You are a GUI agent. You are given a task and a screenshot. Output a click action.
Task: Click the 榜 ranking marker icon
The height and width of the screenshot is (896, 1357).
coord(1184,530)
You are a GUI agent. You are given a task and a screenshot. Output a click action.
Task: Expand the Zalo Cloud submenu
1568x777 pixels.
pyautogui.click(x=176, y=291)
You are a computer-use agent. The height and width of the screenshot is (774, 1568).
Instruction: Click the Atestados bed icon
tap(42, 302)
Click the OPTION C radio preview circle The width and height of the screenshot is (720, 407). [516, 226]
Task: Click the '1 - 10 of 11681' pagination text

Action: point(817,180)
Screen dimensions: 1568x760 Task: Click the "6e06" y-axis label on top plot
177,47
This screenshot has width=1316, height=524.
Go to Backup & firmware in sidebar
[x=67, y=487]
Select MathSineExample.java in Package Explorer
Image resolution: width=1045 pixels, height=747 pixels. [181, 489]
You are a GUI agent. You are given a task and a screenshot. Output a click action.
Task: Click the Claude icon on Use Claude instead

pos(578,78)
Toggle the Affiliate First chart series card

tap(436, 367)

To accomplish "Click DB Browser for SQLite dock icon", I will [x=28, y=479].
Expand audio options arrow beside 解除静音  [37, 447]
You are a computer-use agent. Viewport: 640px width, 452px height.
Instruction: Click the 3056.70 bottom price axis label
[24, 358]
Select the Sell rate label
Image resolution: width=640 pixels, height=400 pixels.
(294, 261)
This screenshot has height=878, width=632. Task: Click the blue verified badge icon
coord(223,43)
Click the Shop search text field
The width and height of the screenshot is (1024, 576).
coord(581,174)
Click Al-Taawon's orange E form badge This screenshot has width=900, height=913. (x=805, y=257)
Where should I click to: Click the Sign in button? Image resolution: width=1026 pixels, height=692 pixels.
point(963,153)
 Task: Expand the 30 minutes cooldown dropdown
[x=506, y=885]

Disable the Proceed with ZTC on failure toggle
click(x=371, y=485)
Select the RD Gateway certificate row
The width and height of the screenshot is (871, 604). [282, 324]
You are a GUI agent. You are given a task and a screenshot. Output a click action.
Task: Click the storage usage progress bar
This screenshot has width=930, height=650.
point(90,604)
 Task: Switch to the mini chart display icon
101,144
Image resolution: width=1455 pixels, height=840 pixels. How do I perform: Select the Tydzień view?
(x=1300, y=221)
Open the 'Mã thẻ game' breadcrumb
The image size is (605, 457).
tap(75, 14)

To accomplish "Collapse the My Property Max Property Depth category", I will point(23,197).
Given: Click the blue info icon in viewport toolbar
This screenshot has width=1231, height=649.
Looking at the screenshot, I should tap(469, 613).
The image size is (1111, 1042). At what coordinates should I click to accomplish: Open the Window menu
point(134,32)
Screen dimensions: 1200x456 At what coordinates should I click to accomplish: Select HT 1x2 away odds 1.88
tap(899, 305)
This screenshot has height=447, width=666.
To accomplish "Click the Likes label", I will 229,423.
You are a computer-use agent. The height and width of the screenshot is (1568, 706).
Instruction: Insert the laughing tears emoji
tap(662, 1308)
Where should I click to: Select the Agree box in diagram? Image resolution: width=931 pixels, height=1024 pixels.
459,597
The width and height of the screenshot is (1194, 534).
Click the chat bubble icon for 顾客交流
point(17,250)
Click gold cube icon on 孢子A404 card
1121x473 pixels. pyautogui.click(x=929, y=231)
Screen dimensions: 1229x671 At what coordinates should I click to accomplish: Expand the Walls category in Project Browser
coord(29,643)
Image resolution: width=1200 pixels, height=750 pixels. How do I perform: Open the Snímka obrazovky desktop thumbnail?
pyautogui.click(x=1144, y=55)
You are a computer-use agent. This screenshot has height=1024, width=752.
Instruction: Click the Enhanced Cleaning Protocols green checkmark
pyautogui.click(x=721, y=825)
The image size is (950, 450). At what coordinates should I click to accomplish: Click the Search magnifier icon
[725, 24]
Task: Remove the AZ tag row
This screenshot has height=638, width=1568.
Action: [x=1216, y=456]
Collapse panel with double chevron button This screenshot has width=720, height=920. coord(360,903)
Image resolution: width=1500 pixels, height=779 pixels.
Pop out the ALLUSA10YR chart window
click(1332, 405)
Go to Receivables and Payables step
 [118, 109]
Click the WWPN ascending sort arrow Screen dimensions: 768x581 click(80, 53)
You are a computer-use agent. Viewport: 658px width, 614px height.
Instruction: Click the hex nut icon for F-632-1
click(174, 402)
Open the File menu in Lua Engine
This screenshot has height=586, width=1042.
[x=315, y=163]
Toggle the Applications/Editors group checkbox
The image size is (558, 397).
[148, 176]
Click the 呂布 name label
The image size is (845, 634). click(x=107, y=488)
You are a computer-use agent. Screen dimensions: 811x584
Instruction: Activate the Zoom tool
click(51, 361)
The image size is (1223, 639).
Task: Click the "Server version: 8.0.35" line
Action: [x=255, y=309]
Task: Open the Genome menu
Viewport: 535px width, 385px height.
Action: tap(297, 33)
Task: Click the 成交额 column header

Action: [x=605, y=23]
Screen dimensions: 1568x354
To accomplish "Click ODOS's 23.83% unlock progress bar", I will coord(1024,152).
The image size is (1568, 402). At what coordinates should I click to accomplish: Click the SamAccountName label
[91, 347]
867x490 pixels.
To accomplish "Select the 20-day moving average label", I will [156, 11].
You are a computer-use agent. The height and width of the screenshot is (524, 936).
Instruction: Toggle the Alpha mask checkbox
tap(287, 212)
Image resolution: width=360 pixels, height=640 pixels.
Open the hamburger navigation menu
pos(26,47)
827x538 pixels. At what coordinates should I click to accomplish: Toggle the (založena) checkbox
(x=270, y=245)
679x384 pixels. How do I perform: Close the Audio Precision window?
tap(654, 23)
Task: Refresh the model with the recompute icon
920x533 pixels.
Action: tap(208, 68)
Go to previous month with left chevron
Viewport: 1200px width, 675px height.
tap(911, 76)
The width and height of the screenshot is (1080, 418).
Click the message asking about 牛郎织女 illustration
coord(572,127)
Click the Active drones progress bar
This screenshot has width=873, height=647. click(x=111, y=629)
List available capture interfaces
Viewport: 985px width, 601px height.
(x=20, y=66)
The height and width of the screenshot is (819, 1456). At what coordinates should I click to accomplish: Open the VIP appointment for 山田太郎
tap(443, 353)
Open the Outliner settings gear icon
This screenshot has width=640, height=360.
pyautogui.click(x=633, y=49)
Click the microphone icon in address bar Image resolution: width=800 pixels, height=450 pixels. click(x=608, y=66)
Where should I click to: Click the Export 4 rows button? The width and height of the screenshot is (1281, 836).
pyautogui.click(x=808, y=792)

Problem: Go through the entries above and report every line in which the word "Collapse" appears.

Expected answer:
To accomplish "Collapse the My Property Max Property Depth category", I will point(23,197).
Collapse panel with double chevron button This screenshot has width=720, height=920. coord(360,903)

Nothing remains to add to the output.